Le document suggère que les gouvernements ont convenu qu’une proposition de la Commission exigeant que tous les biocarburants utilisés en Europe permettent une réduction de CO2 tout au long du cycle de vie (c'est-à-dire pendant la production, le transport et l’utilisation) de 35% comparé aux carburants fossiles était trop faible. Cependant, en raison des désaccords continuels entre les Etats membres, les chiffres exacts restent incertains.
Un porte-parole de la présidence slovène a néanmoins déclaré à EurActiv qu’un compromis entre les gouvernements concernant une approche alternative en deux étapes semblait désormais certain. Une telle approche supposerait d’imposer une première réduction de 35% minimum, qui serait ensuite proportionnellement augmentée.

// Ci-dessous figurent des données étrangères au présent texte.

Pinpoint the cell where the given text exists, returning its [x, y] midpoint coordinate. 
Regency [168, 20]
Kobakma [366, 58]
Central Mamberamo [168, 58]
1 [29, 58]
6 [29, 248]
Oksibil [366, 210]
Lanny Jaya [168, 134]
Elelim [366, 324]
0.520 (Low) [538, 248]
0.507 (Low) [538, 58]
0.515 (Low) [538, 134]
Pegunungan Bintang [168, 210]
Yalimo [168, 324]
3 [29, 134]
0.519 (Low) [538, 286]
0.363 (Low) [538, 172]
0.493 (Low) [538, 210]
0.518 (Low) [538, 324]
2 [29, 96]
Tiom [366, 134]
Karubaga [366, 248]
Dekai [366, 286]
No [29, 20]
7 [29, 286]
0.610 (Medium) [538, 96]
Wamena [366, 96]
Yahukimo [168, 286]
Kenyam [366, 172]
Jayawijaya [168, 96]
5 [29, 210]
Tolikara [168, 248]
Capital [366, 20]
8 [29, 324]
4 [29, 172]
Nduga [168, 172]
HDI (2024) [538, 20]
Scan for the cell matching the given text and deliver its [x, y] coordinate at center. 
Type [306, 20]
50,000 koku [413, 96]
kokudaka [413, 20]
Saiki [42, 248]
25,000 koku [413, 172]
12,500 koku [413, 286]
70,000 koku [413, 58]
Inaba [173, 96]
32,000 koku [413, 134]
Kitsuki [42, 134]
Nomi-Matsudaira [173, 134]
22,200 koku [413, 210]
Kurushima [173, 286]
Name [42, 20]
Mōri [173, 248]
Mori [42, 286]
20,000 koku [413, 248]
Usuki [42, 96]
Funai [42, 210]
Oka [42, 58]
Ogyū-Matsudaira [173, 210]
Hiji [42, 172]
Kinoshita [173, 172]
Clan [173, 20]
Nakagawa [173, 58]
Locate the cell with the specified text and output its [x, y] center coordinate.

Cependant, les Etats membres restent divisés quant à la date et à la taille des économies définitives qu’ils devraient appliquer, certains pays exigeant des réductions définitives d’au moins 60% et d’autres exigeant beaucoup moins.
Le document est le résultat provisoire des discussions au sein d’un groupe de travail spécial sur les biocarburants, créé par les Etats membres en février afin d’élaborer des « critères de durabilité » pour une production durable de biocarburants (EurActiv 26/02/08) . Le groupe de travail devrait présenter son rapport définitif aux experts nationaux le 4 avril.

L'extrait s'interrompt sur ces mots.